Hi all,


> >> So my theory now is:
> >> I do a large number of lookups.
> >
> > Try using Data.Array.Base.unsafeRead (and maybe
> > ata.Array.Base.unsafeWrite). These avoid the bounds checking on the
> > index each time you lookup something in the array.
>
> Right.  Also keep an eye on the GC time (+RTS -sstderr) if you're using
> boxed mutable arrays - we don't do card-marking, so GC is pretty
> sub-optimal when it comes to large mutable boxed arrays.  Decreasing the
> number of GCs with +RTS -A<big> can help if you're suffereing from this -
> but always try with and without, sometimes it makes things worse by making
> less effective use of the L2 cache.

Thanks for you advice.

I changed all the reads to unsafeReads and all the writes to unsafeWrites. That indeed sped up things a bit (about 10 percent on the total running time).

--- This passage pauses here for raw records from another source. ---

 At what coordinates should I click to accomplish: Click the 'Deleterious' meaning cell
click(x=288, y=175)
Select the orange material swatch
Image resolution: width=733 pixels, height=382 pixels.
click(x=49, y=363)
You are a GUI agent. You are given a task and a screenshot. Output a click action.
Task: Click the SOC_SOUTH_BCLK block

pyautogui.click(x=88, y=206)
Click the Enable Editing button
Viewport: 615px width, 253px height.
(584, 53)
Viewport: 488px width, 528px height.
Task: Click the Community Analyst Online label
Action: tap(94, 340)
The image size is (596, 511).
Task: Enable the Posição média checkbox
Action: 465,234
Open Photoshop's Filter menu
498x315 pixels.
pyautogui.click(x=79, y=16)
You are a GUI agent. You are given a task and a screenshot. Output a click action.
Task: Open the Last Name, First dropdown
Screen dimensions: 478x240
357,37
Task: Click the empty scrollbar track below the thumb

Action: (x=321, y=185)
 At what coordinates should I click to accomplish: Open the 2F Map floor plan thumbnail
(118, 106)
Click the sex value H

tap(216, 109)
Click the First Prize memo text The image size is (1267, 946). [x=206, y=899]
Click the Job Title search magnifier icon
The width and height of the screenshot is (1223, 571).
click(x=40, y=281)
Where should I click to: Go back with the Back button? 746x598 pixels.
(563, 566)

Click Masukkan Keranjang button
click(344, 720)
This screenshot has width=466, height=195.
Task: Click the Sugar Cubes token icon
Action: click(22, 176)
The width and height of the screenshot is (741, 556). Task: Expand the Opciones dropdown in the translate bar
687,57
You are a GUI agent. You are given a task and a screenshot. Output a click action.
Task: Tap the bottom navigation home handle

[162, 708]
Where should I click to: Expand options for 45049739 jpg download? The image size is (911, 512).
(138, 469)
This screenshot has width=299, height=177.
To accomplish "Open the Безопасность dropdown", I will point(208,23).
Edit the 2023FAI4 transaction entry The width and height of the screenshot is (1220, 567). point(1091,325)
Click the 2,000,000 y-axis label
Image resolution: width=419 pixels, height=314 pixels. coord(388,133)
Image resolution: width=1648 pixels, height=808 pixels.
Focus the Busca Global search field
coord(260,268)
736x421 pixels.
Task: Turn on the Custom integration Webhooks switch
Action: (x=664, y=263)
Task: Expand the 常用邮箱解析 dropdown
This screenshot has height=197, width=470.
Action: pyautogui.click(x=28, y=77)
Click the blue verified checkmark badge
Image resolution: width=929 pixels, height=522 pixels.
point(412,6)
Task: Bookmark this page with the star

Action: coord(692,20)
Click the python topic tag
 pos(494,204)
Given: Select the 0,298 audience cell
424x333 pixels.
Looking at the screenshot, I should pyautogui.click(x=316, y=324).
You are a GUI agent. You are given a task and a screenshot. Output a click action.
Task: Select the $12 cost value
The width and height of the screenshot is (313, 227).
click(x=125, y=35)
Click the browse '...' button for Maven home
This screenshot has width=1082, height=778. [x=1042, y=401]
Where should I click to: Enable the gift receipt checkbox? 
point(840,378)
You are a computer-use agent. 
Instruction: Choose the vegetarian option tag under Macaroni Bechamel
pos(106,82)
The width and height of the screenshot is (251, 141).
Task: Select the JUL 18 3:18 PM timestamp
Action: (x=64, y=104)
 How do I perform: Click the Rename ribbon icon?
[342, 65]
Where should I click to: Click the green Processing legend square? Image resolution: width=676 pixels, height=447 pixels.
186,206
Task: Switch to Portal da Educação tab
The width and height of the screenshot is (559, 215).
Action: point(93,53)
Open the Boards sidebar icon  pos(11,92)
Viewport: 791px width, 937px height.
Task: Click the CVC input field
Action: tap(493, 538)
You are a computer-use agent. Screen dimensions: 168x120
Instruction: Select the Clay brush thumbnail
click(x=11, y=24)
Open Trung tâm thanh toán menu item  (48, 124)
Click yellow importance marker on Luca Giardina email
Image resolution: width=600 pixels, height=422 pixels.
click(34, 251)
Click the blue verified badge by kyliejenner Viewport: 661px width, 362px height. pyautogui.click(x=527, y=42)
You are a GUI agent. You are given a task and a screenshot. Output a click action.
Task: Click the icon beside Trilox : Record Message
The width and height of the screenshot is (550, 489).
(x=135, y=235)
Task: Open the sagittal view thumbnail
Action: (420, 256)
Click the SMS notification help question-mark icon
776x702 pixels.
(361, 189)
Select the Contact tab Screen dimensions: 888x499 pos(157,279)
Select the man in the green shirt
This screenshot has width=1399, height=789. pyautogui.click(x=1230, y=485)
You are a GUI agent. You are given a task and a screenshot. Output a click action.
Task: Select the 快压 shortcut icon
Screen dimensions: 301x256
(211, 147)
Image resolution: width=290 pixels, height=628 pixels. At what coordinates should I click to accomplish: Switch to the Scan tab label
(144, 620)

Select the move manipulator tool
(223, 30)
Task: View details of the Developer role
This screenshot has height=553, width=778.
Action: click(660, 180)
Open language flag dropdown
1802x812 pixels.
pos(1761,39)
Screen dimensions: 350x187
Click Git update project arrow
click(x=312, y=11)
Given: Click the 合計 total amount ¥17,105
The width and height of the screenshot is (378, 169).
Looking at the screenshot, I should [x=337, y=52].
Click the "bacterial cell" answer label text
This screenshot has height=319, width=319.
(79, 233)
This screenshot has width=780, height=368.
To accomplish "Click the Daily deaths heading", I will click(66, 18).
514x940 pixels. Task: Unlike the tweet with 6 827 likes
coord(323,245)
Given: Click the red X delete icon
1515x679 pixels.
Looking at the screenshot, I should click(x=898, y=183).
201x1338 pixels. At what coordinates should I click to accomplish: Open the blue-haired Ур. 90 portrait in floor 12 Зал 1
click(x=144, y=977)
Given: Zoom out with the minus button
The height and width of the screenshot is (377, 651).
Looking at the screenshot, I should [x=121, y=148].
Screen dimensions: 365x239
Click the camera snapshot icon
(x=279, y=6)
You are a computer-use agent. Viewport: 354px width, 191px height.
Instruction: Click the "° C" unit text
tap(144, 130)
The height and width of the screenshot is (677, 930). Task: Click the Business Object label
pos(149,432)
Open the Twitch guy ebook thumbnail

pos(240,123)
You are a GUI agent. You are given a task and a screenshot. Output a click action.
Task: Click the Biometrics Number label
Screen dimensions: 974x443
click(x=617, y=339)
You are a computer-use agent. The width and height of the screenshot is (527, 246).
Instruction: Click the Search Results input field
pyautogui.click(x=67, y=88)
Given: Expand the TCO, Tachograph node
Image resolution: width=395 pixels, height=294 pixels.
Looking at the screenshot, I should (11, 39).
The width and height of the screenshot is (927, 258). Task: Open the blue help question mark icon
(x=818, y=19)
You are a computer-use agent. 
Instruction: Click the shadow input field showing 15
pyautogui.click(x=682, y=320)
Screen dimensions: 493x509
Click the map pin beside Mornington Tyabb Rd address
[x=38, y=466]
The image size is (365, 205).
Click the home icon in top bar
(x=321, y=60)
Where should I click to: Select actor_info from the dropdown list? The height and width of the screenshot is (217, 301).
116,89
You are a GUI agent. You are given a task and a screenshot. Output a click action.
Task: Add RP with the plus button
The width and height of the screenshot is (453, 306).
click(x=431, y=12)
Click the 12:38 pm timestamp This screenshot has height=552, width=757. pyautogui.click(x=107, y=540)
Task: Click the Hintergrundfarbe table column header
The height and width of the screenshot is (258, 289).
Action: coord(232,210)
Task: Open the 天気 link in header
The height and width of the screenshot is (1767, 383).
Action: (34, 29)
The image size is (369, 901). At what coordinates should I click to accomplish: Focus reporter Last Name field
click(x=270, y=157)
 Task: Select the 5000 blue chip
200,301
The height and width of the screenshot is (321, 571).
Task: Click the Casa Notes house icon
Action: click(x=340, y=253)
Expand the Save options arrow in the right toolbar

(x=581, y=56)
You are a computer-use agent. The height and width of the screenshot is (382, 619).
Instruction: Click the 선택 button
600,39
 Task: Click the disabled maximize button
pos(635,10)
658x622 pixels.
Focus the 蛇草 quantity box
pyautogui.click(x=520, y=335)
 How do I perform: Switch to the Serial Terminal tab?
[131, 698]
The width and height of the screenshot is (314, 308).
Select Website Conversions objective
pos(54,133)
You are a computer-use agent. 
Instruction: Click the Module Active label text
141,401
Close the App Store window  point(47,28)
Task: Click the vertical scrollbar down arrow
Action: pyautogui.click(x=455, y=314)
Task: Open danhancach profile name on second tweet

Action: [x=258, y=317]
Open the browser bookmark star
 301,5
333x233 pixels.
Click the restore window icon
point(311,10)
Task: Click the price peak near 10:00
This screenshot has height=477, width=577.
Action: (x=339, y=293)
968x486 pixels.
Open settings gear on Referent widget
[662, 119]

I also checked the GC time, but that is (only) 30% of the total running time.

So still, the program with ST array is about 3 times slower than the program with Data.Map.

Also, the function lookupEq that looks up the states of the equations from the array, is responsible for 20% of the running time, and 19% of the allocated memory. I would say that is should allocate almost no memory:

lookupEq :: Int -> MyMonad (Maybe EquationState)
lookupEq cid =
  do s <- get
     mEs <- lift $ unsafeRead s cid
     return mEs

type MyMonad a = forall s2. StateT (Eqns s2) (ST s2) a
type Eqns s2 = STArray s2 Int (Maybe EquationState)

data EquationState = EQS {cDefinition::Equation, usedBy::Map.Map Int (), ...}

How can it be the lookupEq allocates memory? Is is not that, because of some tricky strictness/lazyness thing about ST array, unsafeRead causes the element that is read from the array to be copied in memory?